Questa sarà l’ultima stagione al 100% anche se molte volte ci ho ripensato. Ho già deciso, sto tenendo duro per arrivare in fondo la stagione poi appenderò definitivamente le scarpette al chiodo e concluderò la mia carriera da giocatore.

Carriera

Giovanissimo ha esordito in A1: a 17 anni e 5 mesi il suo primo ingresso con la maglia di Falconara. Poi una lunga carriera in Nazionale per 339 partite e 3543 punti. L'esordio in azzurro il 15 dicembre 1993 all'All Star Game. Dopo Londra 2012, diventa il pallavolista più medagliato ai Giochi: argento alle Olimpiadi di Atlanta nel 1996, bronzo a Sydney 2000, argento a Atene nel 2004, e infine ancora bronzo a Londra 2012. A livello maschile paragonabile a Samuele c'è solo il russo Tetyukhine.

Ma i successi ottenuti da Samuele sono molti di più. Infatti nella sua bacheca ci sono due ori mondiali, tre ori, un argento e un bronzo europeo, un oro, un argento e un bronzo in Coppa del Mondo, 5 ori, tre argenti e un bronzo in World League, oltre a 6 scudetti, 6 Coppe Italia, 8 supercoppe italiane, tre Champions League, due Coppe delle Coppe, una Coppa Cev, tre Challenge Cup, tre Supercoppe Europee e, individualmente, miglior attaccante mondiale del 1994, miglior ricevitore all'Europeo 2003, miglior attaccante alla World League 2004. 

In Sisley la consacrazione con il club

Dopo i primi trofei vinti con Cuneo (Coppa Italia, Supercoppa Italiana, 2 Coppe delle Coppe, una Coppa Cev e una Supercoppa Europea) passa alla Sisley. Con i veneti rimane dal 1998 fino al 2011:13 stagioni in cui Samuele vince 6 Scudetti, quattro Coppe Italia, sette Supercoppe Italiane, 3 Champions League, 2 Coppe Cev. Poi le ultime stagioni a Piacenza: Coppa Italia e Challenge Cup, altri trofei messi in bacheca.

Primo anno da libero

A 44 anni Samuele ha accettato la proposta di Piacenza di giocare da libero. Nel giorno delle sue ottocento presenze in serie A ha esordito come giocatore specializzato in seconda linea meritandosi il premio di Mvp

Per esigenze ha giocato anche in posto 4, decidendo ancora una partita. Infatti l'ultimo punto di un tie break  contro Verona è stato suo.

Ultimi saluti

Dove va Samuele raccoglie tifosi, elogi e ovazioni. Il suo ultimo ingresso in campo a Ravenna è solo uno degli ultimi esempi.

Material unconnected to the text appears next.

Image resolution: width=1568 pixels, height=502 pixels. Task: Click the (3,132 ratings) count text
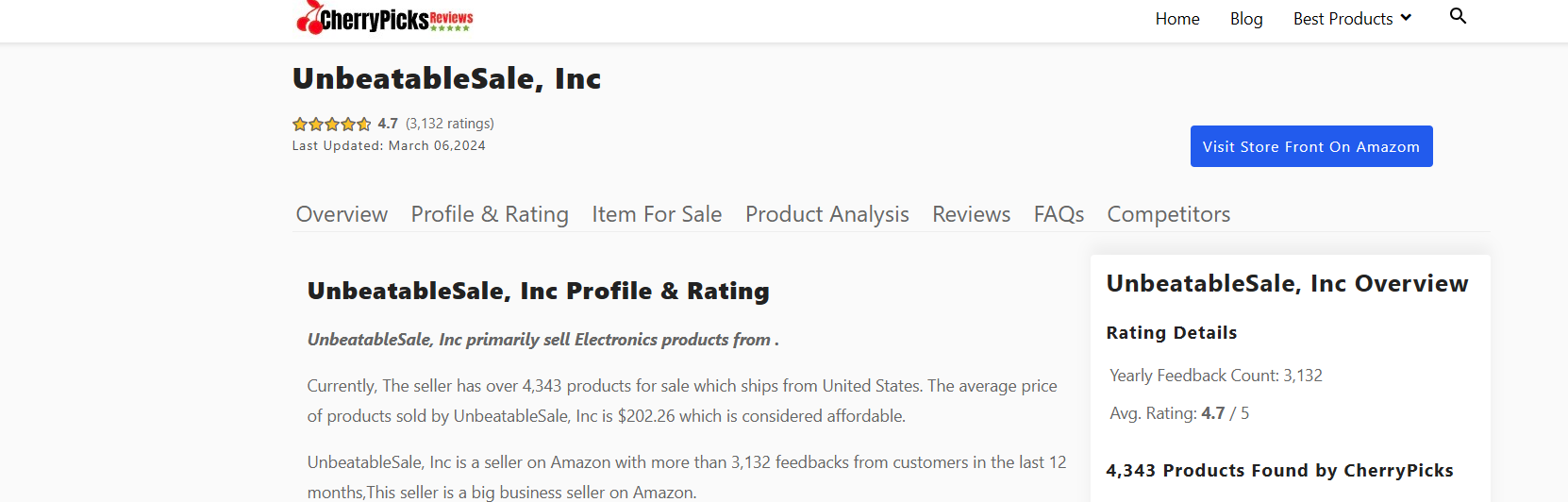point(450,124)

Mi fa piacere perché penso che rappresenti una sorta di omaggio alla carriera. Ormai tutti sanno che sarà il mio ultimo anno, è un modo per salutarmi.

Ma Papi non scarta la possibilità di rimanere nell'ambiente.

Dopo una vita nel mondo della pallavolo non posso estrarre dal cassetto il mio diploma da geometra, non saprei da dove cominciare. Ma dipende anche dalle proposte che arriveranno.